1、Session原理
服务器为了表示是哪个用户,在用户第一次登陆成功后将用户信息保存在session中,并且命令浏览器保存一个jsessionid = value的cookie,并且该浏览器每次访问想访问的服务的功能的时候都带着cookie,但是浏览器关闭后就会清楚cookie,下次访问的时候没有jsessionid就会再去重复步骤。
2、 分布式Session要解决的问题
在分布式情况下一般会使用一般的Session会造成两个问题:
- 同一服务下,Session要复制多份,这样才能保证每个服务有相同的Session
- 不同服务下,Session是有作用域的。
解决方法: - session复制
- cookie本地化
- hash一致性:根据ip进行hash取余,将ip负载均衡到不同的服务器
- 统一存储,将所有Session都统一放在redis中,进行统一管理,缺点:增加了网络成本 优点:保证了数据安全
3、 整合SpringSession解决分布式Session问题
引入依赖
<dependency> <groupId>org.springframework.session</groupId> <artifactId>spring-session-data-redis</artifactId> </dependency>
加入配置
session: store-type: redis timeout: 30m
主启动类
@EnableRedisHttpSession
@Configuration public class GulimallSessionConfig { @Bean public CookieSerializer cookieSerializer() { DefaultCookieSerializer cookieSerializer = new DefaultCookieSerializer(); //放大作用域 cookieSerializer.setDomainName("gulimall.com"); cookieSerializer.setCookieName("GULISESSION"); return cookieSerializer; } @Bean public RedisSerializer<Object> springSessionDefaultRedisSerializer() { return new GenericJackson2JsonRedisSerializer(); } }
4、核心原理
- 建立一个认证服务器,当其他服务需要登陆操作的时候就带着登陆后需要重定向的地址转发到认证服务器上进行登陆,登陆成功后设置一个uuid或者由ip、用户id等等随机生成的token,将token保存到cookie中,并将这个token和对应的用户信息以key-value的形式保存到redis中,并带着token重定向到指定url。

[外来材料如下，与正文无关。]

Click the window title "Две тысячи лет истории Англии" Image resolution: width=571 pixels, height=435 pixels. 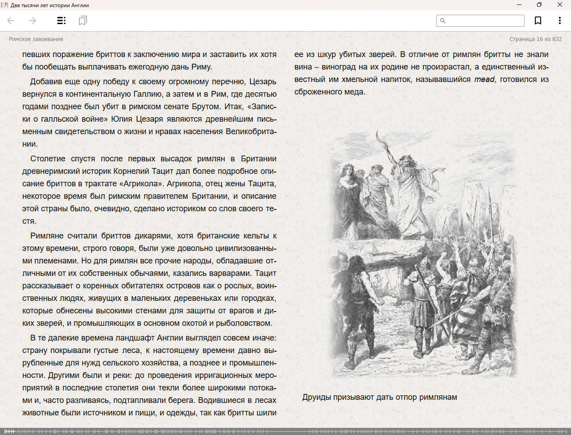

- 需要登陆的服务器拿到认证中心返回来的token,将这个token也保存到cookie中,并向redis查询出对应的用户信息保存到自己的session或cookie中完成登陆。
- 因为浏览器每次发送请求都会带着cookie去发送,因此在用户登陆成功后每次请求都带着token,所以可以通过服务器端建立一个filter来判断是哪个用户发送的请求。
- 当其他未登录的模块需要登陆的时候,也转发请求带着回调地址发送给认证中心,如果认证中心cookie中有其他已登录模块存留的cookie那么认证中心就将这个token返回给该模块,该模块拿到后再根据token找redis拿用户数据,将token和数据存到自己的cookie或者session中,完成登陆。
- 这样就实现了多个微服务之间的单点登陆的操作。